§ **Exercise description**: Update the records below by replacing "Thermocouple" with "Pressure Gauge", leaving everything else unchanged.

* * * * * * *

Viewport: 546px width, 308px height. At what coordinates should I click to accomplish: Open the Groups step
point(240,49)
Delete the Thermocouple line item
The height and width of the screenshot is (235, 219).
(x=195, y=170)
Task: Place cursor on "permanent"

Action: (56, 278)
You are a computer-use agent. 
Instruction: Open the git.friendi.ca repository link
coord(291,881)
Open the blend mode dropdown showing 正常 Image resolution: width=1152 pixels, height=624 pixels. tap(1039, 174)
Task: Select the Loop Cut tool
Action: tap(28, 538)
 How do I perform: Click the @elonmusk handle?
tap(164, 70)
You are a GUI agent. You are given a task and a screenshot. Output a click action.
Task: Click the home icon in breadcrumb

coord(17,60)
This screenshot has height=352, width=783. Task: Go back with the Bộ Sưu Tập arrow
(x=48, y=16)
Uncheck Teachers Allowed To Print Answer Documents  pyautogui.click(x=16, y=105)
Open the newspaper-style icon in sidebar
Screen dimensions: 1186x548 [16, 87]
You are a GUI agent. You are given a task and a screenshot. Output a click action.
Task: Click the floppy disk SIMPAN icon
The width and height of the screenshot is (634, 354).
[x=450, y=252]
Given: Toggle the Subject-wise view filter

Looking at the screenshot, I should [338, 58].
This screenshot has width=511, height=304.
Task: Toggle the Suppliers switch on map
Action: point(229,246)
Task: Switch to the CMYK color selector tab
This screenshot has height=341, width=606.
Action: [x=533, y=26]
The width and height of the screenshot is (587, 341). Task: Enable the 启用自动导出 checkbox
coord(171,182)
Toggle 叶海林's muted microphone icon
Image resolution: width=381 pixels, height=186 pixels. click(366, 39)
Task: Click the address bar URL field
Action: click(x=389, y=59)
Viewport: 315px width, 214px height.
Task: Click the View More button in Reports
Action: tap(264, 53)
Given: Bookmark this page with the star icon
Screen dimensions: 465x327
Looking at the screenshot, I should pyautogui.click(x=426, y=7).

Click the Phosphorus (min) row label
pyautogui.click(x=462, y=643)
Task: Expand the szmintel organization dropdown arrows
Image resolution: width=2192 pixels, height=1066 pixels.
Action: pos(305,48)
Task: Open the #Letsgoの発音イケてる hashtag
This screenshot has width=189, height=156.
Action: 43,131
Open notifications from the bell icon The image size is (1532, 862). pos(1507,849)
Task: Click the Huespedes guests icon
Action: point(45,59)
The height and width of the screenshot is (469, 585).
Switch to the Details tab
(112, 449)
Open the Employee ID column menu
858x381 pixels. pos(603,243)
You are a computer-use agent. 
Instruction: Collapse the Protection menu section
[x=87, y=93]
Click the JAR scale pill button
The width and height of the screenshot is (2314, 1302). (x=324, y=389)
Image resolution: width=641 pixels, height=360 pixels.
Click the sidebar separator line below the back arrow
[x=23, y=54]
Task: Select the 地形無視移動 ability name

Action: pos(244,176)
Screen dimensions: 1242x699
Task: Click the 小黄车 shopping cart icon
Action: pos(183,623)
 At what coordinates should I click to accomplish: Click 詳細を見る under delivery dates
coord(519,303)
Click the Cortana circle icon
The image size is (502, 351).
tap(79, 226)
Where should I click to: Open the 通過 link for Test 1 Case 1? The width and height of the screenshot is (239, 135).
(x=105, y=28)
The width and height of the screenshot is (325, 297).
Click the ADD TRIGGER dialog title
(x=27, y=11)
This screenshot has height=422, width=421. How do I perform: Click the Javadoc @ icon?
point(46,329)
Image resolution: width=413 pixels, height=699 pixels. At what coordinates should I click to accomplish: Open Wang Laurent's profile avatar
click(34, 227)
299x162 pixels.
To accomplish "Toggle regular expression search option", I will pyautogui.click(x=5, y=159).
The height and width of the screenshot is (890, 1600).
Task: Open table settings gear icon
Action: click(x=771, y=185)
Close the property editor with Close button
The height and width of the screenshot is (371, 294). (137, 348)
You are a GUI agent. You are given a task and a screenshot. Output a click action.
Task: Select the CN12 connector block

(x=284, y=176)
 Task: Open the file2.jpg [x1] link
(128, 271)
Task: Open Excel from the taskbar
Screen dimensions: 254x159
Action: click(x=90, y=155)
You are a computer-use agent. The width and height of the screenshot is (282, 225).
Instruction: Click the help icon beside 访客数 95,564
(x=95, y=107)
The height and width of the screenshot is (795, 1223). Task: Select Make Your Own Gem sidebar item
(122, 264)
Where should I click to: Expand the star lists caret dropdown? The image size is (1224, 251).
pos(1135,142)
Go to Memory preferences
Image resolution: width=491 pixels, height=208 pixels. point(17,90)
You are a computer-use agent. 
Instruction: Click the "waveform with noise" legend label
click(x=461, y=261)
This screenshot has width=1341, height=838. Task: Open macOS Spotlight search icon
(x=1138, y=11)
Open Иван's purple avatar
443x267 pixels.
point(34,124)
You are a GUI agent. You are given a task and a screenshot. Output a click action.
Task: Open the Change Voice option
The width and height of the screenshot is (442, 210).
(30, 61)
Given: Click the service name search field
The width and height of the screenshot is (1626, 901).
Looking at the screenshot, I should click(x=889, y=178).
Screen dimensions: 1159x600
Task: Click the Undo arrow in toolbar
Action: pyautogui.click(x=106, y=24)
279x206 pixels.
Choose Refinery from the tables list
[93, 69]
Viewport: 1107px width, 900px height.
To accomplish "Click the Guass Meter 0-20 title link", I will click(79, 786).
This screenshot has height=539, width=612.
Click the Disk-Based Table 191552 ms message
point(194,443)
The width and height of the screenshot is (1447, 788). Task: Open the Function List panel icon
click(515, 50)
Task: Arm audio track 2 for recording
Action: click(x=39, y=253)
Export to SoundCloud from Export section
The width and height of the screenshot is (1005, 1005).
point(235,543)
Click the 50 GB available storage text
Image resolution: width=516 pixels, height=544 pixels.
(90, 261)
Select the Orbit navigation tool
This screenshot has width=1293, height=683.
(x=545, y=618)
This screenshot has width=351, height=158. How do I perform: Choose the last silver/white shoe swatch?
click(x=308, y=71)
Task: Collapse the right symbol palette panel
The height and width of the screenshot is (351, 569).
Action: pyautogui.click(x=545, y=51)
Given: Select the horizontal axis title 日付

* * * * * * *

§ **Exercise solution**:
Viewport: 546px width, 308px height. At what coordinates should I click to accomplish: Open the Groups step
point(240,49)
Delete the Pressure Gauge line item
The height and width of the screenshot is (235, 219).
(x=195, y=170)
Task: Place cursor on "permanent"

Action: (56, 278)
You are a computer-use agent. 
Instruction: Open the git.friendi.ca repository link
coord(291,881)
Open the blend mode dropdown showing 正常 Image resolution: width=1152 pixels, height=624 pixels. tap(1039, 174)
Task: Select the Loop Cut tool
Action: tap(28, 538)
 How do I perform: Click the @elonmusk handle?
tap(164, 70)
You are a GUI agent. You are given a task and a screenshot. Output a click action.
Task: Click the home icon in breadcrumb

coord(17,60)
This screenshot has height=352, width=783. Task: Go back with the Bộ Sưu Tập arrow
(x=48, y=16)
Uncheck Teachers Allowed To Print Answer Documents  pyautogui.click(x=16, y=105)
Open the newspaper-style icon in sidebar
Screen dimensions: 1186x548 [16, 87]
You are a GUI agent. You are given a task and a screenshot. Output a click action.
Task: Click the floppy disk SIMPAN icon
The width and height of the screenshot is (634, 354).
[x=450, y=252]
Given: Toggle the Subject-wise view filter

Looking at the screenshot, I should [338, 58].
This screenshot has width=511, height=304.
Task: Toggle the Suppliers switch on map
Action: point(229,246)
Task: Switch to the CMYK color selector tab
This screenshot has height=341, width=606.
Action: [x=533, y=26]
The width and height of the screenshot is (587, 341). Task: Enable the 启用自动导出 checkbox
coord(171,182)
Toggle 叶海林's muted microphone icon
Image resolution: width=381 pixels, height=186 pixels. click(366, 39)
Task: Click the address bar URL field
Action: click(x=389, y=59)
Viewport: 315px width, 214px height.
Task: Click the View More button in Reports
Action: tap(264, 53)
Given: Bookmark this page with the star icon
Screen dimensions: 465x327
Looking at the screenshot, I should pyautogui.click(x=426, y=7).

Click the Phosphorus (min) row label
pyautogui.click(x=462, y=643)
Task: Expand the szmintel organization dropdown arrows
Image resolution: width=2192 pixels, height=1066 pixels.
Action: pos(305,48)
Task: Open the #Letsgoの発音イケてる hashtag
This screenshot has width=189, height=156.
Action: 43,131
Open notifications from the bell icon The image size is (1532, 862). pos(1507,849)
Task: Click the Huespedes guests icon
Action: point(45,59)
The height and width of the screenshot is (469, 585).
Switch to the Details tab
(112, 449)
Open the Employee ID column menu
858x381 pixels. pos(603,243)
You are a computer-use agent. 
Instruction: Collapse the Protection menu section
[x=87, y=93]
Click the JAR scale pill button
The width and height of the screenshot is (2314, 1302). (x=324, y=389)
Image resolution: width=641 pixels, height=360 pixels.
Click the sidebar separator line below the back arrow
[x=23, y=54]
Task: Select the 地形無視移動 ability name

Action: pos(244,176)
Screen dimensions: 1242x699
Task: Click the 小黄车 shopping cart icon
Action: pos(183,623)
 At what coordinates should I click to accomplish: Click 詳細を見る under delivery dates
coord(519,303)
Click the Cortana circle icon
The image size is (502, 351).
tap(79, 226)
Where should I click to: Open the 通過 link for Test 1 Case 1? The width and height of the screenshot is (239, 135).
(x=105, y=28)
The width and height of the screenshot is (325, 297).
Click the ADD TRIGGER dialog title
(x=27, y=11)
This screenshot has height=422, width=421. How do I perform: Click the Javadoc @ icon?
point(46,329)
Image resolution: width=413 pixels, height=699 pixels. At what coordinates should I click to accomplish: Open Wang Laurent's profile avatar
click(34, 227)
299x162 pixels.
To accomplish "Toggle regular expression search option", I will pyautogui.click(x=5, y=159).
The height and width of the screenshot is (890, 1600).
Task: Open table settings gear icon
Action: click(x=771, y=185)
Close the property editor with Close button
The height and width of the screenshot is (371, 294). (137, 348)
You are a GUI agent. You are given a task and a screenshot. Output a click action.
Task: Select the CN12 connector block

(x=284, y=176)
 Task: Open the file2.jpg [x1] link
(128, 271)
Task: Open Excel from the taskbar
Screen dimensions: 254x159
Action: click(x=90, y=155)
You are a computer-use agent. The width and height of the screenshot is (282, 225).
Instruction: Click the help icon beside 访客数 95,564
(x=95, y=107)
The height and width of the screenshot is (795, 1223). Task: Select Make Your Own Gem sidebar item
(122, 264)
Where should I click to: Expand the star lists caret dropdown? The image size is (1224, 251).
pos(1135,142)
Go to Memory preferences
Image resolution: width=491 pixels, height=208 pixels. point(17,90)
You are a computer-use agent. 
Instruction: Click the "waveform with noise" legend label
click(x=461, y=261)
This screenshot has width=1341, height=838. Task: Open macOS Spotlight search icon
(x=1138, y=11)
Open Иван's purple avatar
443x267 pixels.
point(34,124)
You are a GUI agent. You are given a task and a screenshot. Output a click action.
Task: Open the Change Voice option
The width and height of the screenshot is (442, 210).
(30, 61)
Given: Click the service name search field
The width and height of the screenshot is (1626, 901).
Looking at the screenshot, I should click(x=889, y=178).
Screen dimensions: 1159x600
Task: Click the Undo arrow in toolbar
Action: pyautogui.click(x=106, y=24)
279x206 pixels.
Choose Refinery from the tables list
[93, 69]
Viewport: 1107px width, 900px height.
To accomplish "Click the Guass Meter 0-20 title link", I will click(79, 786).
This screenshot has height=539, width=612.
Click the Disk-Based Table 191552 ms message
point(194,443)
The width and height of the screenshot is (1447, 788). Task: Open the Function List panel icon
click(515, 50)
Task: Arm audio track 2 for recording
Action: click(x=39, y=253)
Export to SoundCloud from Export section
The width and height of the screenshot is (1005, 1005).
point(235,543)
Click the 50 GB available storage text
Image resolution: width=516 pixels, height=544 pixels.
(90, 261)
Select the Orbit navigation tool
This screenshot has width=1293, height=683.
(x=545, y=618)
This screenshot has width=351, height=158. How do I perform: Choose the last silver/white shoe swatch?
click(x=308, y=71)
Task: Collapse the right symbol palette panel
The height and width of the screenshot is (351, 569).
Action: pyautogui.click(x=545, y=51)
Given: Select the horizontal axis title 日付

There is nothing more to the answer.